A new approach is described for the general Fmoc-based solid-phase synthesis of C-terminal peptide (thio)esters. One hydroxy group of 2,2-dithiodiethanol (used in large excess) was anchored on trityl resin, and the remaining hydroxy group was loaded with the first amino acid. Standard chain elongation and TFA-based peptide release yielded peptide C-terminal dithiodiethanol esters in good purities. Under standard conditions of native chemical ligation (excess thiol, neutral pH), the dithiodiethanol function is presumably reduced and rearranged (or equilibrated) to the thioester via a 5-membered intermediate. The resulting thioesters are shown to undergo native chemical ligation with N-terminal cysteine peptides. Notably, hydrolysis of the reduced ester is a major competing reaction, especially in the presence of 6 M guanidinium chloride, which is often required for solubilization of large peptide fragments.     

Synthesis of the sphingolipid activator protein, saposin C, using an azido-protected O-acyl isopeptide as an aggregation-disrupting element

In order to achieve an efficient synthesis of highly hydrophobic proteins by the native chemical ligation (NCL) reaction, we examined to incorporate the O-acyl isopeptide method, which is known to improve the solubility of the segment, to the NCL reaction: a peptide thioester having O-acyl isopeptide structures is prepared by the Boc mode solid-phase method using an azido group as a protecting group for the isopeptide site, and then ligated with C-terminal segment with an in situ reduction of the azido group followed by an O- to N-acyl shift. This method was successfully applied to the synthesis of the sphingolipid activator protein, saposin C.     

Efficient Chemical Protein Synthesis using Fmoc-Masked N-Terminal Cysteine in Peptide Thioester Segments

We report an operationally simple method to facilitate chemical protein synthesis by fully convergent and one-pot native chemical ligations utilizing the fluorenylmethyloxycarbonyl (Fmoc) moiety as an N-masking group of the N-terminal cysteine of the middle peptide thioester segment(s). The Fmoc group is stable to the harsh oxidative conditions frequently used to generate peptide thioesters from peptide hydrazide or o-aminoanilide. The ready availability of Fmoc-Cys(Trt)-OH, which is routinely used in Fmoc solid-phase peptide synthesis, where the Fmoc group is pre-installed on cysteine residue, minimizes additional steps required for the temporary protection of the N-terminal cysteinyl peptides. The Fmoc group is readily removed after ligation by short exposure (<7 min) to 20 % piperidine at pH 11 in aqueous conditions at room temperature. Subsequent native chemical ligation reactions can be performed in presence of piperidine in the same solution at pH 7.     

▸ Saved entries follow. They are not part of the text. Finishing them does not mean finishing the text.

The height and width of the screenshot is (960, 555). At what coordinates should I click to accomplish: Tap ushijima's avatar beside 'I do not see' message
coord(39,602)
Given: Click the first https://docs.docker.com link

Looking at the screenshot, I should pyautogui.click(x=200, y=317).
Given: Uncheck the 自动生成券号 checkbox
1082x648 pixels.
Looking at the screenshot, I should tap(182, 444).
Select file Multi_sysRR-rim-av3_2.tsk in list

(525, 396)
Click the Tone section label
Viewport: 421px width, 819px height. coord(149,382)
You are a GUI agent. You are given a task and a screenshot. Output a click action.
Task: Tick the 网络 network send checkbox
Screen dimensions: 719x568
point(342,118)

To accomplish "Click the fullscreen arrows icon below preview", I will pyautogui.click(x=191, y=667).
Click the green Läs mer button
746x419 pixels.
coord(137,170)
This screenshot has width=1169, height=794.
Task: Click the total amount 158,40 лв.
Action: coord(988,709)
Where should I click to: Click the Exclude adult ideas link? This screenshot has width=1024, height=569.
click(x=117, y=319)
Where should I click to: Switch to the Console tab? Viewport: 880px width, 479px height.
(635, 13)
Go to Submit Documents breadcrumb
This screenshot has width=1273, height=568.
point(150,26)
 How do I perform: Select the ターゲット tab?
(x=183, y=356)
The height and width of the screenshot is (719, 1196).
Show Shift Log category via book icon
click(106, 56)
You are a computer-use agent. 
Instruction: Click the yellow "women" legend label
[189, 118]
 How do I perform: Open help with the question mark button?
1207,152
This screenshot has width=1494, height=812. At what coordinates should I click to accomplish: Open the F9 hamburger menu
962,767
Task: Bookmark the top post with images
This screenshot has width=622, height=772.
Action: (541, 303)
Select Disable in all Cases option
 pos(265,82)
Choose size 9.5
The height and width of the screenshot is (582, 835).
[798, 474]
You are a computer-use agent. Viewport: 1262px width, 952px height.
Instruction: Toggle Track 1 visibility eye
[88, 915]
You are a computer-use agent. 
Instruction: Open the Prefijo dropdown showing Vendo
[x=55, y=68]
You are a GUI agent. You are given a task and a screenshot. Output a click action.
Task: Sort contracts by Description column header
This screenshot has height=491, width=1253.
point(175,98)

Synthesis of lipidated green fluorescent protein and its incorporation in supported lipid bilayers

Herein we report a semisynthetic method of producing membrane-anchored proteins. Ligation of synthetic lipids with designed anchor structures to proteins was performed using native chemical ligation (NCL) of a C-terminal peptide thioester and an N-terminal cysteine lipid. This strategy mimics the natural glycosylphosphatidylinositol (GPI) linkage found in many natural membrane-associated proteins; however, the synthetic method utilizes simple lipid anchors without glycans. Synthetically lipidated recombinant green fluorescent protein (GFP) was shown to be stably anchored to the membrane, and its lateral fluidity was quantitatively characterized by direct fluorescence imaging in supported membranes. Circumventing the steps of purification from native cell membranes, this methodology facilitates the reconstitution of membrane-associated proteins.